Новая пища показалась хищнице вкуснее черепахового мяса, и поглощать ее не мешали несъедобные пластины панциря. В память акулы-убийцы легла не осознаваемая ею информация об этом случае. Но воспользоваться новым знанием тигровая акула не спешила. Нечто удерживало ее от нападений на человека в дневное время, а ночью на пляжах Майами купаться не рекомендовалось, там помнили о былых жутких историях, и вряд ли кто не видел фильма «Челюсти». А ее почему-то тянуло на север.
Тигровая акула выбралась на линию, по которой двигались торговые корабли, и постепенно, кормясь отходами с камбузов, она добралась до Сент-Саймонс-Айленда, осталась в районе пролива, через который проходили в порт Брансуик корабли. В ожидании лоцмана они стояли на фарватере, который начинался далеко в океане, и стремились избавиться потихоньку от пищевых отходов, в порту с ними лишние заботы. Поэтому за борт летело все, что, по мнению стюардов и коков, не годилось в пищу морякам, но акулой принималось как вполне приемлемая съедобность.

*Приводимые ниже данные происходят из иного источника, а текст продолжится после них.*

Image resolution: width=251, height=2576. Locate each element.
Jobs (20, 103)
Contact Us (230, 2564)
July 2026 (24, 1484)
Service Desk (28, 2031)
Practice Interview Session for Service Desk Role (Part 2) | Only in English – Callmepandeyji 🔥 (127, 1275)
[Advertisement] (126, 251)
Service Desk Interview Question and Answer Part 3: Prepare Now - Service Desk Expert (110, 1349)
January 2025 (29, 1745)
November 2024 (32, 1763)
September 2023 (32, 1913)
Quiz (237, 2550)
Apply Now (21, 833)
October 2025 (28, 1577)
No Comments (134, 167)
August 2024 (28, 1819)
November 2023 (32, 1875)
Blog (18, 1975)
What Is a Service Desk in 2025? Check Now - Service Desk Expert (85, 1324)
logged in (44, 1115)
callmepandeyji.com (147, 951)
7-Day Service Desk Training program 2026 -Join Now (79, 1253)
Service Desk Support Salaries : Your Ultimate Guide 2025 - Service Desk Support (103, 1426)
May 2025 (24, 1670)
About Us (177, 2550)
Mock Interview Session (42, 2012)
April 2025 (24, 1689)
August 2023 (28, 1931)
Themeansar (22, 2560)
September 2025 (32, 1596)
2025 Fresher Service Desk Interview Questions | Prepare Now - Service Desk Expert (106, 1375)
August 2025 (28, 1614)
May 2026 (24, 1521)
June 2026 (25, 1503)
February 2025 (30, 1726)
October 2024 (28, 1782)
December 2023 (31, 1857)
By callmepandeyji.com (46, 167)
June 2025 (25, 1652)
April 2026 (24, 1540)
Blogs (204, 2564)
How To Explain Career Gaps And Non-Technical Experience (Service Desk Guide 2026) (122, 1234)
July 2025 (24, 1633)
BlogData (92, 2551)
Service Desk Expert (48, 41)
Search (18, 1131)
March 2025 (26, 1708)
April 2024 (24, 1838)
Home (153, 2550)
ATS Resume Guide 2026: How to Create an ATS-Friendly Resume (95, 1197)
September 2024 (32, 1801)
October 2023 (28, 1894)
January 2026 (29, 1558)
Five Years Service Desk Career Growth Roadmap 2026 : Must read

За это время темно-коричневые полосы на ее боках, за которые и прозвали акулу тигровой, постепенно выцвели – хищница вступила в пору зрелости. Длина ее достигла четырех метров, а вес – тысячи двухсот фунтов…
Несколько раз, когда акулу замечали днем с борта судна, в нее стреляли. Она стала более осторожной, хотя обычно акулы не знают чувства страха, и всегда помнила о той необычно вкусной «черепахе», которой довелось ей полакомиться на траверзе Майами,
Когда за окнами госпиталя святой Анны завыли сирены атомной тревоги, Полухин подумал о жене своей, Валентине. Сейчас она находилась в их квартире на Коннектикут-авеню, в северо-западной части Вашингтона, и конечно же ни о чем не подозревала. Тревога напугает ее, это бесспорно, но его Валентина – женщина стойкая и уравновешенная – не поддастся панике. Если ФЕМА предпишет покинуть город, она соберет детей, схватит необходимое и отправится в обозначенную для их вашингтонского района эвакуационную зону в графстве Монтгомери. Может быть, успеет позвонить ему на службу, хотя он предупредил ее о том, что вряд ли будет сегодня в своем кабинете.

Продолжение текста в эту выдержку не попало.